Wed | Nov 14, 2018

Dear Doc | My wife wants to get her 'tubes' untied

Published:Sunday | July 22, 2018 | 12:00 AM

Q Dear Doc, I have a young wife who is 30 years old and I am not much older. We have been married a while now, but we have no kids together. However, she desires to give me a child, but we have one thing in our way that we're asking for your advice.

You see, my wife had the surgery done where she had her tubes tied. It wasn't for anything life threatening to her or for the child she had; she was in some trouble otherwise and decided that that was the best thing for her under the circumstances.

I know that the tubes can be untied surgically but may not be 100 per cent successful for her getting pregnant again, but please let us know what options we have, including artificial insemination. Please advise our options, along with costs, and where we can have either procedures done. Thanking you in advance for your response.

A Thank you for your question. I have often been asked this question, and the answer is not usually straightforward.

Tubal ligation, commonly called tying of the tubes, is considered a permanent method of contraception. For this reason, I usually simply say it cannot be reversed. However, that is really just a simple, easy answer, and like with everything, there are exceptions.

In order to determine whether your wife's tubal ligation can be reversed, there are a few things that need to be taken into consideration.

I will go through them now, and, in case she is not a candidate, list other options.
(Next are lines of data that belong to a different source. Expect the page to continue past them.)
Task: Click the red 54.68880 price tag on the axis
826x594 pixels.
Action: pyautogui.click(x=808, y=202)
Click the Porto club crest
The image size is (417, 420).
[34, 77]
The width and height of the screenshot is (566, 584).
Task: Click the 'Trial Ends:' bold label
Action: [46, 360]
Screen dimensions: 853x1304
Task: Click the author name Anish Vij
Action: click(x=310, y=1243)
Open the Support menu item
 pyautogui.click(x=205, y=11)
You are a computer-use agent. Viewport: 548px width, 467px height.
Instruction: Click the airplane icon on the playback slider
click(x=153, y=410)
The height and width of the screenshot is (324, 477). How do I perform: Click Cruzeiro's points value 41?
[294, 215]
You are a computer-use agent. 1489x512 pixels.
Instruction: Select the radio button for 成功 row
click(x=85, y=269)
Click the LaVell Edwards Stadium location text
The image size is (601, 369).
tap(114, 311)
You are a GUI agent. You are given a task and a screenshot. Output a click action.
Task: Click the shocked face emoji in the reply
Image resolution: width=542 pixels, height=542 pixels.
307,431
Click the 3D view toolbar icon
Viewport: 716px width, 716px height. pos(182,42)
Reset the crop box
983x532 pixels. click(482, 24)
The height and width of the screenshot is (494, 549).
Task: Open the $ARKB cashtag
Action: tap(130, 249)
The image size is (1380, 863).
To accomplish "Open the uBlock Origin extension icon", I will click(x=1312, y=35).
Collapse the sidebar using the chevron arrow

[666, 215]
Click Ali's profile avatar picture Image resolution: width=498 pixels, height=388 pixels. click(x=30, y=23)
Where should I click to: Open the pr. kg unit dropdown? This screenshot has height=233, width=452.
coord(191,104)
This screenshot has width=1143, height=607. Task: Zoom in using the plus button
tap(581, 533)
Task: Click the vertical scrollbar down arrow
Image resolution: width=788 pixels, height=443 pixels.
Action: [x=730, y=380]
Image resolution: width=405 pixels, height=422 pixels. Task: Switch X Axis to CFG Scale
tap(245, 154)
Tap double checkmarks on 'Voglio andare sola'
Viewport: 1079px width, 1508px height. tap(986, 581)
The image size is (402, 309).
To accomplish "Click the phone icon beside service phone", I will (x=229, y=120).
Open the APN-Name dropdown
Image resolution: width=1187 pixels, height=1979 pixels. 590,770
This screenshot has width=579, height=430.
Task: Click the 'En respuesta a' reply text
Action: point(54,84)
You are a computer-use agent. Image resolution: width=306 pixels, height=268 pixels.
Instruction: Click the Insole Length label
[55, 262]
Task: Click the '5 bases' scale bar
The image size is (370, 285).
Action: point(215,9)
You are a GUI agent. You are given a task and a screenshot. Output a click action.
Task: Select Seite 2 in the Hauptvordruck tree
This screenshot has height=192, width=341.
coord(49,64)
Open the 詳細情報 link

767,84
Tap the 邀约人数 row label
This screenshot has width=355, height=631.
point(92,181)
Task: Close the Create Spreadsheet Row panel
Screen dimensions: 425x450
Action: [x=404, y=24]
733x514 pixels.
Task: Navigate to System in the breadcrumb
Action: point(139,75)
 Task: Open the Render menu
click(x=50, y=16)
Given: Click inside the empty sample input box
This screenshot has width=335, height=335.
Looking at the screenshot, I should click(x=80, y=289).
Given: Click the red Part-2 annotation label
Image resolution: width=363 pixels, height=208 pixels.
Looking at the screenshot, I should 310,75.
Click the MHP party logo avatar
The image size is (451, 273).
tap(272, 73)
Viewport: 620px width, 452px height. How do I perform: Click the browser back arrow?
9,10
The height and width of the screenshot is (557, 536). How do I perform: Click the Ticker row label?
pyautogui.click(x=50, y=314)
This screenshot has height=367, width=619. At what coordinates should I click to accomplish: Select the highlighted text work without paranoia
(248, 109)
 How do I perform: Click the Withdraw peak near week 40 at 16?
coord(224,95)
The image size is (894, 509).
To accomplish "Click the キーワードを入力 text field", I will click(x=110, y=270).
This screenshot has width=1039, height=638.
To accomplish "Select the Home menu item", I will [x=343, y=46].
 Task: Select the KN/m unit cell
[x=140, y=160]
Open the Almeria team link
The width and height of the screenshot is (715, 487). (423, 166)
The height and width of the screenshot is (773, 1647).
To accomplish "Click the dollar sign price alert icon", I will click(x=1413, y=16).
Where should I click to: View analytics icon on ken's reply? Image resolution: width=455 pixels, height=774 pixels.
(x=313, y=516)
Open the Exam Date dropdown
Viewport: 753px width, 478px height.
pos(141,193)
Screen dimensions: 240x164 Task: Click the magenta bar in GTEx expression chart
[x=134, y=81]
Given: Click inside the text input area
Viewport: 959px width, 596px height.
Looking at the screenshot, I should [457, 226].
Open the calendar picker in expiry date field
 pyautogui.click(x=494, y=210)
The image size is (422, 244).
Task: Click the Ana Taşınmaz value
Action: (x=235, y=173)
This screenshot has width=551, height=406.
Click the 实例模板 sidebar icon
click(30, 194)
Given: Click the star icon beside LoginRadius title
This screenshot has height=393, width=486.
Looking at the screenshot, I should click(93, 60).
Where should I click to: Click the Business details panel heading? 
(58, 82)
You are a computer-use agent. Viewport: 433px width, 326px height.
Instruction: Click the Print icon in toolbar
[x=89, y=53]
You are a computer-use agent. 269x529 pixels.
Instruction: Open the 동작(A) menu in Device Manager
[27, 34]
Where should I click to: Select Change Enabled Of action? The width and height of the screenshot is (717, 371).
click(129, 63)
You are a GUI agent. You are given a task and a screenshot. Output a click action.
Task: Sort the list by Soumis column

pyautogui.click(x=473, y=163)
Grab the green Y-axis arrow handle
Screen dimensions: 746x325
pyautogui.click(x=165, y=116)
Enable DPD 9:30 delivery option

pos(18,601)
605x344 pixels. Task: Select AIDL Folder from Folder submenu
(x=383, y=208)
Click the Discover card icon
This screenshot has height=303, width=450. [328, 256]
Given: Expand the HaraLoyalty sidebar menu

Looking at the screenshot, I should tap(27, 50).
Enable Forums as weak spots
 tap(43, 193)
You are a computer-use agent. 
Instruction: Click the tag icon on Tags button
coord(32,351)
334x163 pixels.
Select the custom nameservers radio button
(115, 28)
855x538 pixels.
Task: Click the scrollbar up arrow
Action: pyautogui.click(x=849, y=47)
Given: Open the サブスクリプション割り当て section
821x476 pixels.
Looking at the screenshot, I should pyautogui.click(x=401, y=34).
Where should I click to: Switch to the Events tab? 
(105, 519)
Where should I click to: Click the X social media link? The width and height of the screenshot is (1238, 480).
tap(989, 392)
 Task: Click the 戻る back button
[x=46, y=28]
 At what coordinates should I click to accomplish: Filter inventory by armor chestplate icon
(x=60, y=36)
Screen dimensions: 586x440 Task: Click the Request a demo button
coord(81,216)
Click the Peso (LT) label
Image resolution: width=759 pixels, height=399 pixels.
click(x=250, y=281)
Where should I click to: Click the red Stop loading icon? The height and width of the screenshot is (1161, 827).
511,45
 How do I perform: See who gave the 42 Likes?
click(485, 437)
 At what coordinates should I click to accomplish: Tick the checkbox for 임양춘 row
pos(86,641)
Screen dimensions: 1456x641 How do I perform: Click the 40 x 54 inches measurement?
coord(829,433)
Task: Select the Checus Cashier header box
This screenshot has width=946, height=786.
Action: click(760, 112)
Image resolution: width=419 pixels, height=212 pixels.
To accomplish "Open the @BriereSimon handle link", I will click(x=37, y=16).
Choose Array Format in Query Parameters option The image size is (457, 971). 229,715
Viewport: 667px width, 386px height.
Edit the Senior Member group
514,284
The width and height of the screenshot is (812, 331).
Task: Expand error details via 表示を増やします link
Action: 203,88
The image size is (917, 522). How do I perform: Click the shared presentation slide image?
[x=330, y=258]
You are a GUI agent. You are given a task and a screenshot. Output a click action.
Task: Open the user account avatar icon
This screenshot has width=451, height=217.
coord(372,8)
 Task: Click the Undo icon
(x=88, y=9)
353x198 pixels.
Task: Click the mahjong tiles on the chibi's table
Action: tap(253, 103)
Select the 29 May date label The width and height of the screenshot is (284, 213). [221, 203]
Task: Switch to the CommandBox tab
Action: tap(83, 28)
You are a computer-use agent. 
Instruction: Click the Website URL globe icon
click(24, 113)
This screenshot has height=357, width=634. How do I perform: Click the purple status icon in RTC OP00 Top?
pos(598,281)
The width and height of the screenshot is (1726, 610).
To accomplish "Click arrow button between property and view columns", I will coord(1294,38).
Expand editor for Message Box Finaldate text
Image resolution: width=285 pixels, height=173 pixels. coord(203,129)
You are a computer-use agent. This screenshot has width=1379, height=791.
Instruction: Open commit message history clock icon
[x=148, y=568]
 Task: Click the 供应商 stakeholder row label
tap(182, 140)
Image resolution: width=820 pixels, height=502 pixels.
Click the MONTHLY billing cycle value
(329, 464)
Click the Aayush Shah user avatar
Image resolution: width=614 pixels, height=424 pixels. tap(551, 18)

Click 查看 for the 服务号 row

Contrary to what the term 'tying the tubes' suggests, the actual procedure does not

simply tie or knot the fallopian tubes. This is commonly why patients often think it is simply an 'untying' or 'unknotting' of the tubes that is required to reverse the procedure. However, there are various methods of performing a tubal ligation, and the possibility of reversal, as well as its success, is dependent on what method was used. If rings or clips were used to ligate the fallopian tubes, there is a better reversal success rate than if the tubes were burnt (cauterised), or if a portion of the fallopian tube was removed.

This brings me to my next point. Sometimes during the procedure, a portion of the fallopian tube is removed, and indeed, tubal length is another important factor in successful reversal. The reversal procedure is more successful in patients with 4cm or more of residual fallopian tube present. Usually if less is present, the reversal procedure isn't offered due to the very poor success rates.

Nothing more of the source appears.